[Listing start]
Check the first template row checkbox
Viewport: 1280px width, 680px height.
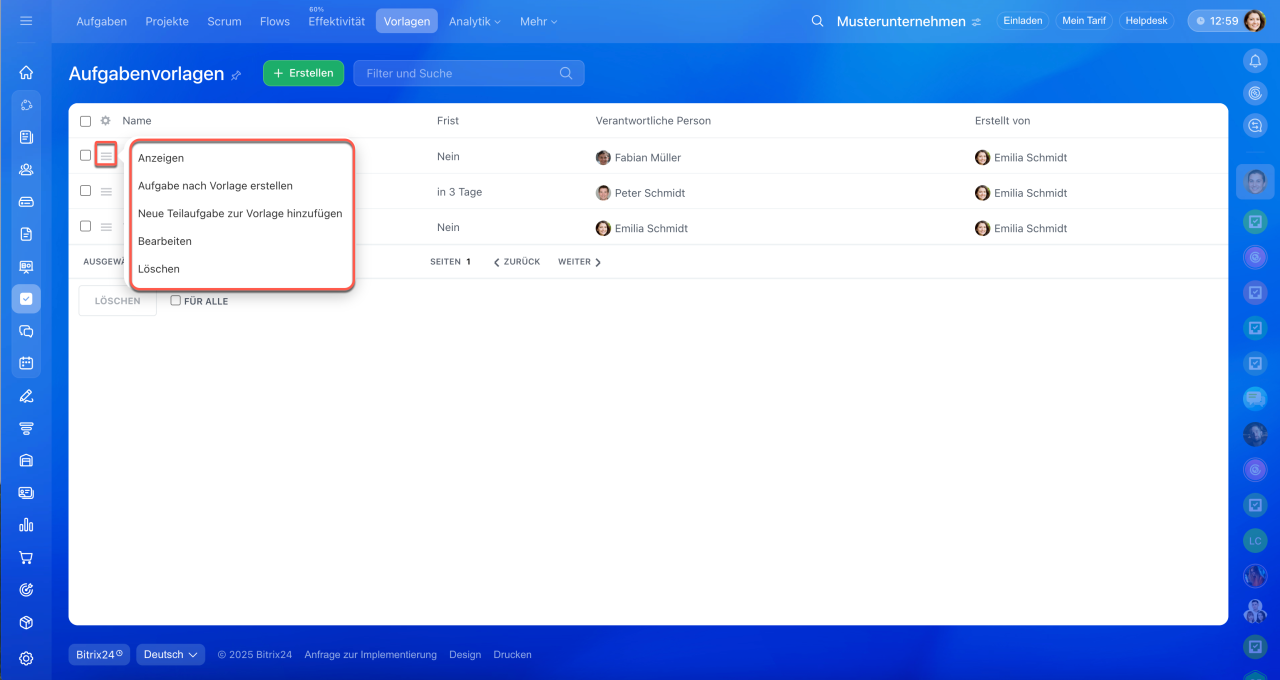click(x=85, y=155)
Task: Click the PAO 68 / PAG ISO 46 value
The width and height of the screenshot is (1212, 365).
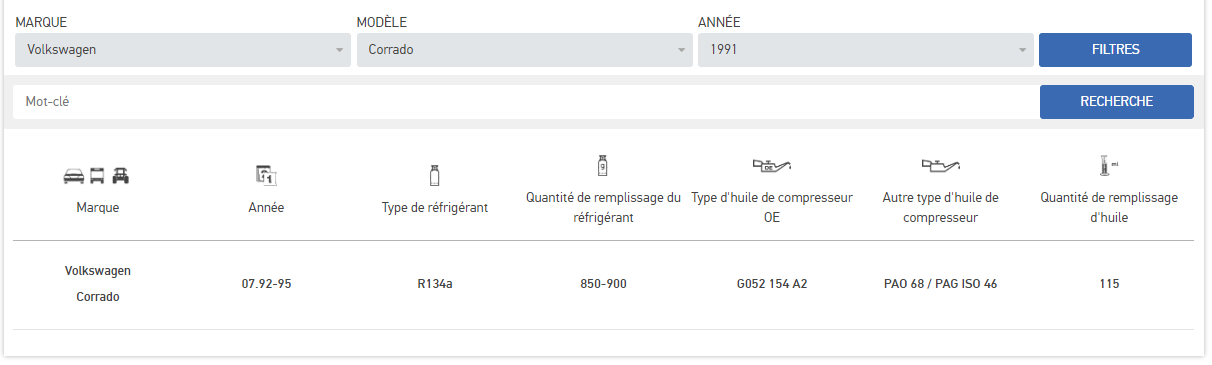Action: click(x=940, y=284)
[Listing end]
Add 24 to every coordinate in the answers and write out all the lines of the data above again with those new values. Leave the pictures out.

Check the first template row checkbox
Viewport: 1280px width, 680px height.
click(x=109, y=179)
Task: Click the PAO 68 / PAG ISO 46 value
The width and height of the screenshot is (1212, 365).
Action: click(x=964, y=308)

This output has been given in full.